Tuesday, March 9, 2010

Hell of the Living Dead

Two years after the release of Dawn of the Dead, which was known in Europe as Zombi, the beginning of what is certainly a spate of imitation zombie movies in that ilk took place. Italian director Bruno Mattei decided to do his version of a zombie movie in the form of Hell of the Living Dead, which itself has had different names, including Night of the Zombies and Virus. By any name, this is quite possibly the unintentionally worst zombie movie of all time.

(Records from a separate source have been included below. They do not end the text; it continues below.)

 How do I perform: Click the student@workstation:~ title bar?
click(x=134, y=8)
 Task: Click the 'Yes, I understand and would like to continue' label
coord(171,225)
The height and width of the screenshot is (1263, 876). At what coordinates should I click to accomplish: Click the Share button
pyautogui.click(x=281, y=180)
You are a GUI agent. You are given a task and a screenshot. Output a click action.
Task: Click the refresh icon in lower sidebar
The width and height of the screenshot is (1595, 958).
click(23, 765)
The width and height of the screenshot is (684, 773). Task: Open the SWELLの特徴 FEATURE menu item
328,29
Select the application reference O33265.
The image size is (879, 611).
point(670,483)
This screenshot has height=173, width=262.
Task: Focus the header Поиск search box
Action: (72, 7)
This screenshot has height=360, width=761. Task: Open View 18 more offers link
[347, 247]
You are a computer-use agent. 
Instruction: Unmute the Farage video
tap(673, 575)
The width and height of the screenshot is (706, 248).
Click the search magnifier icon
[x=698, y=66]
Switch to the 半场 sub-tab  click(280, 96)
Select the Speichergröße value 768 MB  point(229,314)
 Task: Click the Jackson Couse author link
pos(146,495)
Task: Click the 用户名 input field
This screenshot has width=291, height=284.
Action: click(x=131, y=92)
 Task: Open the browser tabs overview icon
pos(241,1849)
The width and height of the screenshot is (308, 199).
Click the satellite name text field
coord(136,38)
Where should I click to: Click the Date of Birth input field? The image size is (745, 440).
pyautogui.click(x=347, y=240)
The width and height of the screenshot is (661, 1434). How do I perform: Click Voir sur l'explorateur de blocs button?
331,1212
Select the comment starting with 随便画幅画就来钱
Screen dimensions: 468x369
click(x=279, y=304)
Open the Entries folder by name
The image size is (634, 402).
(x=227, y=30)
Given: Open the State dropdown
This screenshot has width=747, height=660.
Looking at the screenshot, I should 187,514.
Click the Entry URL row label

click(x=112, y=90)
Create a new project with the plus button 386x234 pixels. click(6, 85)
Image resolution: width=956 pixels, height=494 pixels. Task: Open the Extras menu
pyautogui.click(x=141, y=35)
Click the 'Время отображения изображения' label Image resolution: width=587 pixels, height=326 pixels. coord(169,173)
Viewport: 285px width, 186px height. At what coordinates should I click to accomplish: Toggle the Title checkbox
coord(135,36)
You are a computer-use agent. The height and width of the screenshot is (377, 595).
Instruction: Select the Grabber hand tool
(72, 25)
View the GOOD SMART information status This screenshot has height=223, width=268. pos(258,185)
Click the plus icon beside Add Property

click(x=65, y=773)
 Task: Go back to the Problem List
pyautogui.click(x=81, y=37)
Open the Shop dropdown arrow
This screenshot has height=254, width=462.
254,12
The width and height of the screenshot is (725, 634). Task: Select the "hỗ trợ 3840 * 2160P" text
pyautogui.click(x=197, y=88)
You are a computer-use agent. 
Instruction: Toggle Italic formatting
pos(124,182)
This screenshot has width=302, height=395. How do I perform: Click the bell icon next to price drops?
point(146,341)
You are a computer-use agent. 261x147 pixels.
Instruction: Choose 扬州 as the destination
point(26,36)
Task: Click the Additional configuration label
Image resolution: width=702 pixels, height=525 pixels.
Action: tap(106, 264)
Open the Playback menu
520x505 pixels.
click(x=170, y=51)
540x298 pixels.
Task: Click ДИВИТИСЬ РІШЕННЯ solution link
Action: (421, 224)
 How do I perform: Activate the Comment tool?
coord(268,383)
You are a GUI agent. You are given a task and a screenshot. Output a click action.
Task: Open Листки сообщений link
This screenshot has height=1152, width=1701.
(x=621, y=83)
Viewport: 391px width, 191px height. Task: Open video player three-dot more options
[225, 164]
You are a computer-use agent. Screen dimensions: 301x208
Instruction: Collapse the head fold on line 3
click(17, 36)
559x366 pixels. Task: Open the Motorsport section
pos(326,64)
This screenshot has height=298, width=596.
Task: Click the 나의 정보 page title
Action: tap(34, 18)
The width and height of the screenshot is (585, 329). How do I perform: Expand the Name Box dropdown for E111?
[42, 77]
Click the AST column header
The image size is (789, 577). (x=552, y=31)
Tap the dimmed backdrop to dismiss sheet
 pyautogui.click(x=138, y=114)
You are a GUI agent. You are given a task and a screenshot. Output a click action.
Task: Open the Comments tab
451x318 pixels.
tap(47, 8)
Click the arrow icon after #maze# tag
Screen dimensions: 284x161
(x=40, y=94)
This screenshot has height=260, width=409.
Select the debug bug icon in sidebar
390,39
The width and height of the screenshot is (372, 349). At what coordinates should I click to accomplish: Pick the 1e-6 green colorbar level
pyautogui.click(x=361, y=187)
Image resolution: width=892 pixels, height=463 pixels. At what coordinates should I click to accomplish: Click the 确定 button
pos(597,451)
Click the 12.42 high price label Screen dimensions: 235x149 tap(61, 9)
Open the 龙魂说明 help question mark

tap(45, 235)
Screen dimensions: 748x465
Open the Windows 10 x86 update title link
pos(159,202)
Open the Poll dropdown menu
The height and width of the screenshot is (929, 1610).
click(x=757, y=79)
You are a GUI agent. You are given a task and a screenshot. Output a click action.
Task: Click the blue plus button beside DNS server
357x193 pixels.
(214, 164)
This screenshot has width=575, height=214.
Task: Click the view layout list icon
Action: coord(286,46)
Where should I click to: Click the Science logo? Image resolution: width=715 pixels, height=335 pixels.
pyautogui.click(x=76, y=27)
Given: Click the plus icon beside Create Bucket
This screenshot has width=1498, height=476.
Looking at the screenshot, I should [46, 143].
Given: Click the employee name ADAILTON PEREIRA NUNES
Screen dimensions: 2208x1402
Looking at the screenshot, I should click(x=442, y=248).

The movie begins at a power plant in Papua New Guinea where an experiment goes wrong and a mysterious gas is released that turns people into zombies. In the next scene, some eco terrorists threaten to shoot hostages if the experiment is not stopped, only to be shot down by leftover soldiers from the Dawn of the Dead movie. The next scene cuts to a couple with a child and a reporter and cameraman in a deserted camp. The reporter and cameraman head to the lake while the child, who turns into a zombie a few minutes later, eats his father while the mother gets attacked by a zombie while searching for help for the child. The surviving reporter and cameraman meet with the leftover soldiers after encountering their own zombies by the lake. If all of what I just said makes your head spin, just imagine how this all plays out on film. The only other "highlights" of the film are the reporter stripping from the waist up and throwing on paint to fit in with the natives, stock footage from National Geographic being thrown in to make it look like the movie really is in Papua New Guinea, and the repeated idiocy of the soldiers not aiming for the zombies' heads despite the fact that the advice gets repeated throughout the movie. Besides all of the complete idiocy of the characters in the movie, there is the matter of the soundtrack, which is in fact, the Dawn of the Dead soundtrack. Ah, lazy movie making at its finest.